Adaptation

Adaptation

7 avril 2024 0 Par Paul Rassat

Le 5 avril se tenaient les rencontres de Sevrier BD. Le thème de l’adaptation y a été évoqué avec les auteurs invités. Adaptation, variations, trahison.. ?

Revenir aux sources

Revenons aux sources pour traiter de la question. Voici un extrait de texte écrit par Michel Vinaver, Paradoxe de l’adaptation : « Dans un texte intitulé «  Pierre Ménard, auteur du Quichotte », Jorge-Luis Borges explore, avec une audace sans précédent, le paradoxe de l’adaptation :

 «  Il ne voulait pas composer un autre Quichotte-ce qui est facile-mais le Quichotte…Son admirable ambition était de reproduire quelques pages qui coïncideraient-mot à mot et ligne à ligne-avec celles de Miguel de Cervantès… » Le paradoxe de l’adaptation n’est qu’un aspect du paradoxe plus général de notre consommation des œuvres du passé…Ainsi écoutons-nous la musique de Bach, ainsi lisons-nous Cervantès ou Shakespeare : nous actualisons les œuvres du passé, nous les approprions à notre présent ; ce faisant nous abolissons partiellement leurs intentions originelles et nous leur substituons les nôtres. Continuellement, nous « adaptons ». »

Les Indes Fourbes

Le livre d’Alain Ayroles et Juanjo Guarnido Les Indes Fourbes commence par ces lignes : « J’ai ouï dire que cette créature qu’on appelle la Fortune est une femme capricieuse, fantasque, toujours ivre, et aveugle par-dessus le marché. Aussi ne voit-elle pas ce qu’elle fait et ne sait-elle pas ni qui elle abat, ni qui elle élève. » Pierre Ménard-L’Ingénieux Hidalgo Don Quichotte de la Manche, seconde partie-chapitre LXVI » Ayroles  joue le jeu de Borges jusqu’au bout : il attribue à Pierre Ménard ( de qui, bien sûr, nous n’avons aucun texte) ce passage écrit par Cervantès.

Évolution / adaptation

Darwin aurait pu nommer « Théorie de l’adaptation » celle de l’évolution.
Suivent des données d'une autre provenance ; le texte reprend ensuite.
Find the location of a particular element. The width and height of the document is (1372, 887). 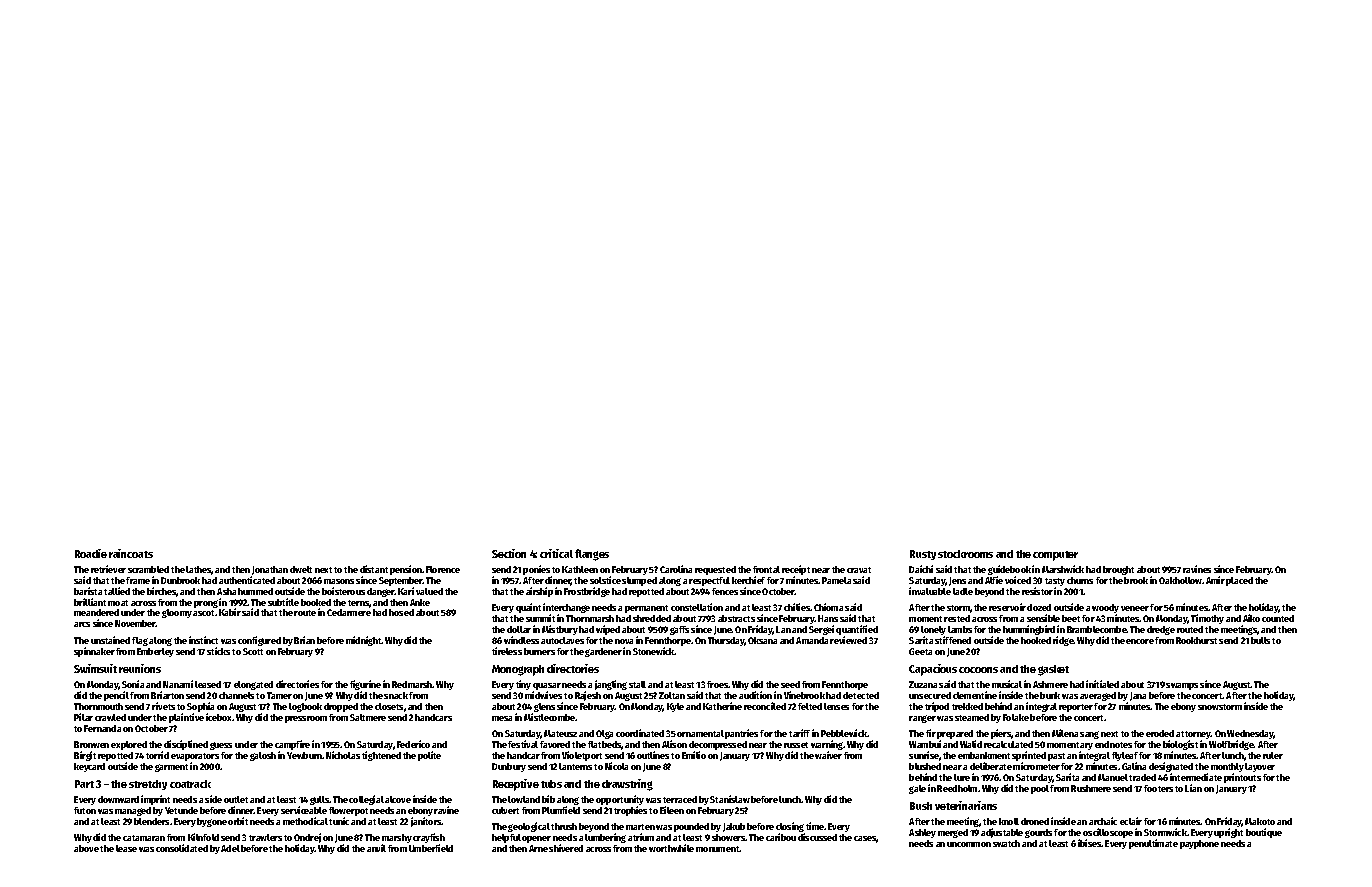

coatrack is located at coordinates (190, 784).
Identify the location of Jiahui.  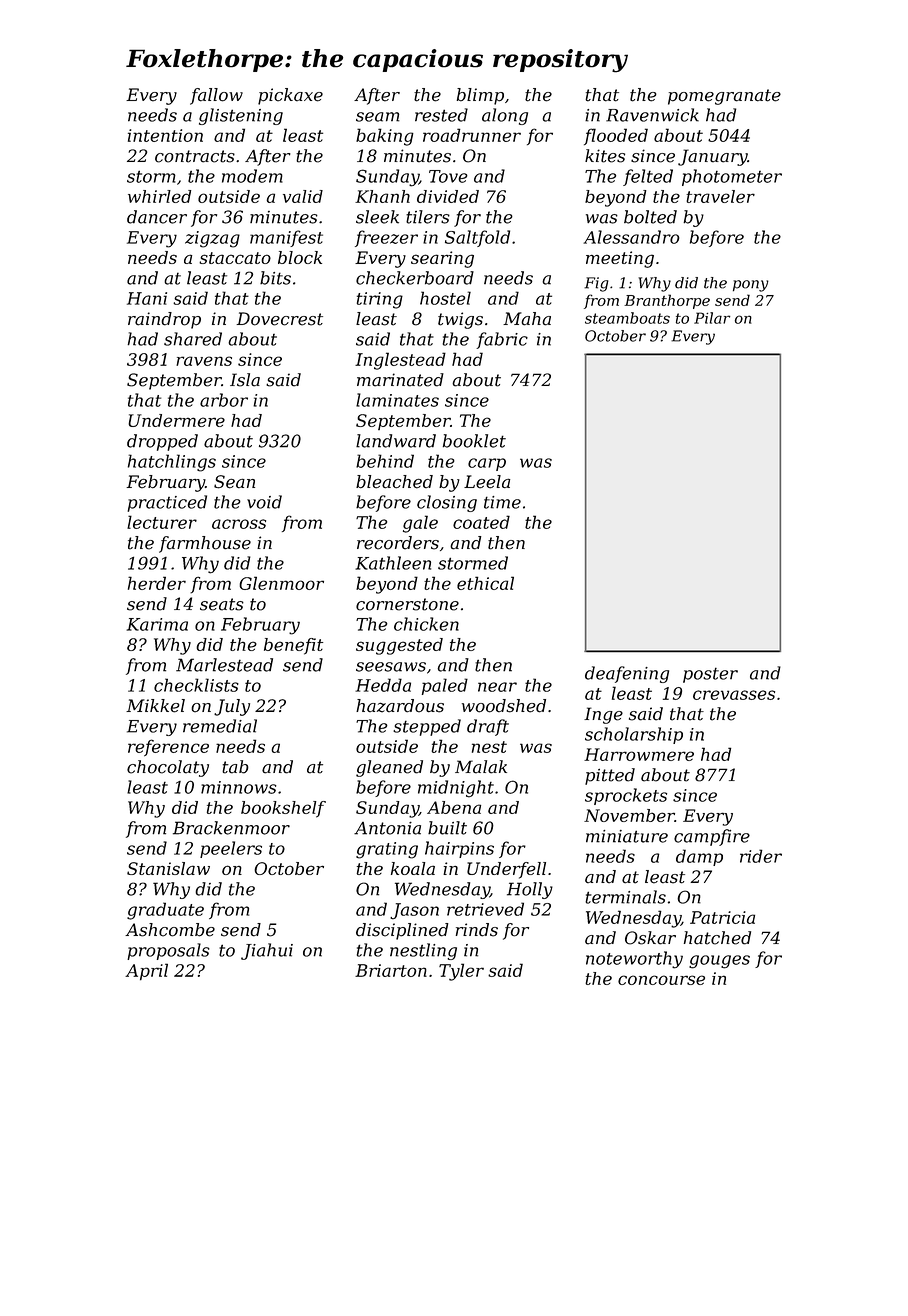
(267, 951).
Se pose même la question : « Qu’adaptons-nous en faisant œuvre originale ? » Il était intéressant de voir aborder à Annecy cette question de l’adaptation. Alain Ayroles et Juanjo Guarnido y sont les invités d’ honneur de Sevrier BD. Michel Vinaver a été le directeur de Gilette / Annecy et l’un des plus importants écrivains contemporains de théâtre. Reste, pour le plaisir, à citer les œuvres de Jean-Baptiste Botul, pures inventions d’une bande d’amis. Bernard-Henri Lévy fut pourtant pris à ce piège.

Glissement

D’après le dictionnaire, l’adaptation est une forme d’ajustement, au sens propre et figuré. Il y faut de la souplesse. Revenons aux Indes Fourbes. L’adjectif traduit une duplicité mais il est aussi employé dans un glissement de sens, une métonymie. Les Indes sont Fourbes comme un plat est gourmand : on leur attribue des caractéristiques humaines, on les adapte. Les Indes sont d’autant plus fourbes que ce sont les Amériques et que l’on croit voir passer, dans le livre, le fameux œuf de Christophe Colomb.

Faut-il adapter l’évolution ou bien s’adapter pour évoluer ?  S’adapter en évoluant, évoluer en s’adaptant ?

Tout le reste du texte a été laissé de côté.